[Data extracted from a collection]
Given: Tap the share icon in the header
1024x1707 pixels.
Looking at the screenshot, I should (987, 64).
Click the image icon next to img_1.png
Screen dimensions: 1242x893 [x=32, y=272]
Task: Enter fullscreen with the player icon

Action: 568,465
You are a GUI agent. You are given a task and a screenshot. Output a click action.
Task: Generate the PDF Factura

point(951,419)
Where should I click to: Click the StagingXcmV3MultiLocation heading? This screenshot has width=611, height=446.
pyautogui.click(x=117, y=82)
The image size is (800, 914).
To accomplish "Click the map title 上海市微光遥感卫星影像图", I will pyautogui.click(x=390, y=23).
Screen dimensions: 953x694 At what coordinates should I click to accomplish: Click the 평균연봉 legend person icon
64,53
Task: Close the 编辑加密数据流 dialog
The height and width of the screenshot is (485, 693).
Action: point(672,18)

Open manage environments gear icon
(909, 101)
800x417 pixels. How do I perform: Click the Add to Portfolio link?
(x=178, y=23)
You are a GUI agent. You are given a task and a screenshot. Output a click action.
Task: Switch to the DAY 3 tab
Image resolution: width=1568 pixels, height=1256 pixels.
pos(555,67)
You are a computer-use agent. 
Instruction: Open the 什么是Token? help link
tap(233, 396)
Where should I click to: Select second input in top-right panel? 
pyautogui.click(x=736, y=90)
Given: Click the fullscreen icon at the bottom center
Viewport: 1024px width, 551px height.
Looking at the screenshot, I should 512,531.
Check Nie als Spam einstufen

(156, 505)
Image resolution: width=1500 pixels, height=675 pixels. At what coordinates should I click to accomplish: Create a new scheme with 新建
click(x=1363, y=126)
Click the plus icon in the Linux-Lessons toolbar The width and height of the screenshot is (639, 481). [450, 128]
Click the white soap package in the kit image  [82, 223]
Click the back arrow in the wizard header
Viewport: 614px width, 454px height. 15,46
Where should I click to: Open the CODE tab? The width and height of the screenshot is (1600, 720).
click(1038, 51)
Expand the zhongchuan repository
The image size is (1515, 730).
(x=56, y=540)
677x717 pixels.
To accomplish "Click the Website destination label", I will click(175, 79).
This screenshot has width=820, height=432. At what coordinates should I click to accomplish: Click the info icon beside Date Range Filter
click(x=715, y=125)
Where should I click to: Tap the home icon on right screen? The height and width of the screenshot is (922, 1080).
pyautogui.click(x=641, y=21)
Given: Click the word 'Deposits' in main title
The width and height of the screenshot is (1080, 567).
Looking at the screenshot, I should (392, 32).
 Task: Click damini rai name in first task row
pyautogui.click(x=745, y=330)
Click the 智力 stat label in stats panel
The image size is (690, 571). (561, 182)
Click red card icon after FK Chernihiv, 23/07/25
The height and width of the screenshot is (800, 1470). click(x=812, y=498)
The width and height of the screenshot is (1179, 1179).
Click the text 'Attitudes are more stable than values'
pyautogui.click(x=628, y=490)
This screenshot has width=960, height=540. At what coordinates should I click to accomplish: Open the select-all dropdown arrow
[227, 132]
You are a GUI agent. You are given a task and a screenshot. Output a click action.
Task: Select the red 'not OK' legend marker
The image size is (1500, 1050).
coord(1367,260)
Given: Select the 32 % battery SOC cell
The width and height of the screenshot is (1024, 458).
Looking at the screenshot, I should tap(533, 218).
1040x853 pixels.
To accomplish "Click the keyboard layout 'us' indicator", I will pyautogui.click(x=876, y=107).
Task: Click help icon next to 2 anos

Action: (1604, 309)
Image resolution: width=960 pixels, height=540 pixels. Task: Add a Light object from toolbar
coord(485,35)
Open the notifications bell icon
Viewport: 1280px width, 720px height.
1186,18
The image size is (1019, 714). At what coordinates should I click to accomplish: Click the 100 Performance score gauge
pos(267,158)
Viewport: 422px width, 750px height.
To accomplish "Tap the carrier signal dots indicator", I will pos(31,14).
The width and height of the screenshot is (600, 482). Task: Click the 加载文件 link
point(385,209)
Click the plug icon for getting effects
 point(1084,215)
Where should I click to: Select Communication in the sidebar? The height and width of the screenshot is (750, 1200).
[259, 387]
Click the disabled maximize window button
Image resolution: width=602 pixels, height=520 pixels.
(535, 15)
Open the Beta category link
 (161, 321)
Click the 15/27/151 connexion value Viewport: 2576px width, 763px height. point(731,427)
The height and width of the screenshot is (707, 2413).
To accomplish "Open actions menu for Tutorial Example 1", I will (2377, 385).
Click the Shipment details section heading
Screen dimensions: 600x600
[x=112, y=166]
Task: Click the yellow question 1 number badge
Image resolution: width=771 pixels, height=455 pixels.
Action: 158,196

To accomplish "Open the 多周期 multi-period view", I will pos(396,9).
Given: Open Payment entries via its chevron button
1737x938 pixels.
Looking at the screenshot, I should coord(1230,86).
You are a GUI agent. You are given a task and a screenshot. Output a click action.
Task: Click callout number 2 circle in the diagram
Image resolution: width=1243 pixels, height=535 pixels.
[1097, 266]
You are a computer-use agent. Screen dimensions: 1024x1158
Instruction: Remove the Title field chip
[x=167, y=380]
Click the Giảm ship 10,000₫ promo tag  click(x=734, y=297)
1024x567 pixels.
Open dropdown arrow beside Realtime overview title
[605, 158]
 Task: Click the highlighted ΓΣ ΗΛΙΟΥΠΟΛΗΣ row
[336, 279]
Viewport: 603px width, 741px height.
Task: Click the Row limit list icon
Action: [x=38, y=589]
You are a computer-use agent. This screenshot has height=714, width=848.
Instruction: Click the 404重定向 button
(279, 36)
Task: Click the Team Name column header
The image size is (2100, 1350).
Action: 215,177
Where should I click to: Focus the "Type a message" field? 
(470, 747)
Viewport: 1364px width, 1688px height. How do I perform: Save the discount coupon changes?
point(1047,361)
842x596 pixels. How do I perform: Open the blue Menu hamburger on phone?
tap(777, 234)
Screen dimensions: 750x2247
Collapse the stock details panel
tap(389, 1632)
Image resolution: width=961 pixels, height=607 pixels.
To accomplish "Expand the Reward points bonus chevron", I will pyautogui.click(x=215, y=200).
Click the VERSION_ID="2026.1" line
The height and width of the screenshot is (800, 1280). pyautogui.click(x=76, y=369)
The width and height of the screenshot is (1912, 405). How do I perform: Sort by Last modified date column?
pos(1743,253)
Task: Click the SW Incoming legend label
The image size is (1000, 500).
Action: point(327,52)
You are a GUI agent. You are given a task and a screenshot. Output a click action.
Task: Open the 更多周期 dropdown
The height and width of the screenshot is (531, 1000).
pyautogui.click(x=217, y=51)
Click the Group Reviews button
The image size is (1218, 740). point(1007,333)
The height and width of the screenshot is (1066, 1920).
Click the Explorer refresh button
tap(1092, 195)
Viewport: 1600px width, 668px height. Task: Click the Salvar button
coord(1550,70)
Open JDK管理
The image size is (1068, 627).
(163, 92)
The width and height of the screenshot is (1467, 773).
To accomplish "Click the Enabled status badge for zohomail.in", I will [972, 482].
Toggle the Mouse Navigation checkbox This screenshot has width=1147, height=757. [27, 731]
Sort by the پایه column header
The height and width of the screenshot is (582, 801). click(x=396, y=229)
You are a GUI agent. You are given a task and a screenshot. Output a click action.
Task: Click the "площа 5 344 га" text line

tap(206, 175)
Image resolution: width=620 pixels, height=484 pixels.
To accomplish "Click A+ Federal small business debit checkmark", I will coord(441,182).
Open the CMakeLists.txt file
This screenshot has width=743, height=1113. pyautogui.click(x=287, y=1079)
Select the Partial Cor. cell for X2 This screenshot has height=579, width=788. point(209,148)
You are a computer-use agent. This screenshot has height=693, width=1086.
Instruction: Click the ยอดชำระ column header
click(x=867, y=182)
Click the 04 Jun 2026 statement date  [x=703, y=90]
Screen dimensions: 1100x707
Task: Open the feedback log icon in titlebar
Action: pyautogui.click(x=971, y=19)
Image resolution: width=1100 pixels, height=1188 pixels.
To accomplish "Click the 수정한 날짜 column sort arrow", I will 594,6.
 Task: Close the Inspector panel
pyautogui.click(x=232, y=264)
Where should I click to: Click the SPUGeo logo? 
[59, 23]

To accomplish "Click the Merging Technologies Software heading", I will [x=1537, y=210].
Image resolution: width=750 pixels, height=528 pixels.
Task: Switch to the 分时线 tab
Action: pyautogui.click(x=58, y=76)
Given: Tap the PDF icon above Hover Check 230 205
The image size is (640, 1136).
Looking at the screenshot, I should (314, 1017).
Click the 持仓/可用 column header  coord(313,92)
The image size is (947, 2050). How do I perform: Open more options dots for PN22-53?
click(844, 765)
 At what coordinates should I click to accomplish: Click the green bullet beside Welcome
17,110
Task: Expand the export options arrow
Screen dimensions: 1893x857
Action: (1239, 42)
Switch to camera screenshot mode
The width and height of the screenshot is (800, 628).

EXERCISE AIM ::
Copy down each line in the entries that has the word "badge".

SOLVED PROBLEM ::
Task: Click the yellow question 1 number badge
To accomplish "Click the Enabled status badge for zohomail.in", I will [972, 482].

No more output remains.